Sujet : Re: PC/IX, not, Why VAX Was the Ultimate CISC and Not RISC
De : johnl (at) *nospam* taugh.com (John Levine)
Groupes : comp.archDate : 04. Mar 2025, 22:00:59
Autres entêtes
Organisation : Taughannock Networks
Message-ID : <vq7pmb$1jkc$1@gal.iecc.com>
References : 1 2 3 4
User-Agent : trn 4.0-test77 (Sep 1, 2010)
According to Brian G. Lucas <
bagel99@gmail.com>:
Nobody knew what the market for PC/IX was supposed to be beyond some
handwaving "if 5% if PC users buy it we'll be rich." PC/IX could do
anything a PDP-11 running Unix could do, give or take peripherals,
but the PC market was very different from the PDP-11 market and by
that time the PDP-11 was rather long in the tooth.
Maybe everyting except for lack of memory protection.

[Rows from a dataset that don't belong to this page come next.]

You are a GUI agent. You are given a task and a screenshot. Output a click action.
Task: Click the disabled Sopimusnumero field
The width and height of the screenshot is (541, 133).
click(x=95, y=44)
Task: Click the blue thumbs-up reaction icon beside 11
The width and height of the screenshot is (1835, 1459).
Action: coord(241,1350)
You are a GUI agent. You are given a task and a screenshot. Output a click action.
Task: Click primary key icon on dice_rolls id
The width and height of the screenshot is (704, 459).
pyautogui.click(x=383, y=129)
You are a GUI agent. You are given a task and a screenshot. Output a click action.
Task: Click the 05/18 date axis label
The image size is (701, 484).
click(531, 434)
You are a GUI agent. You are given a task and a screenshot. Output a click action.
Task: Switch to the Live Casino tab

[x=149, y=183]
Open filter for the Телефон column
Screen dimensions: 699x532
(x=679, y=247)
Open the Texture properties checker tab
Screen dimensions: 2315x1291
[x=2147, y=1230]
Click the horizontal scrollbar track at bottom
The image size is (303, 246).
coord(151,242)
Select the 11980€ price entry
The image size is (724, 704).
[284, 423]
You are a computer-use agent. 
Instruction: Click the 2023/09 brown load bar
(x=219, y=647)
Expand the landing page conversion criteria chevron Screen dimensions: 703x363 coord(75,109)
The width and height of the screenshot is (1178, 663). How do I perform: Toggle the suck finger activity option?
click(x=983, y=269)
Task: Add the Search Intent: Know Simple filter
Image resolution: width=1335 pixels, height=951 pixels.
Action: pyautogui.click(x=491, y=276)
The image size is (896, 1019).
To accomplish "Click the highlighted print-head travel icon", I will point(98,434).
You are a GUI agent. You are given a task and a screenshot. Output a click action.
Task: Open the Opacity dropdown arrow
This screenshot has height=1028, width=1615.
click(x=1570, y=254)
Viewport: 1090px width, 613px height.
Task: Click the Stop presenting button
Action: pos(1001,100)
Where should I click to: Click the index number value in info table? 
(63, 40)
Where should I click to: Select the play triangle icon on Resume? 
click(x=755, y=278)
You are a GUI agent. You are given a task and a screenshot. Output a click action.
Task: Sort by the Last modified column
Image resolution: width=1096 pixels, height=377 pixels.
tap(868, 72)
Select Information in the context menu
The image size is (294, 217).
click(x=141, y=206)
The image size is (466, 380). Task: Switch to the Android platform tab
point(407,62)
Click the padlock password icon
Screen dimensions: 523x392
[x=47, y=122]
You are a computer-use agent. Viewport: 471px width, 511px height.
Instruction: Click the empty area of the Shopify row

IBM sold it as a single user system.
The lack of memory protection turned out not to matter very much. Didn't we once
get a bug report for something that only failed after the system had been up
continuously for a year?
It didn't help that PC/IX and Unix in general had very few applications for
non-technical users. There was document processing with nroff and troff, with
our INed screen editor, but what else?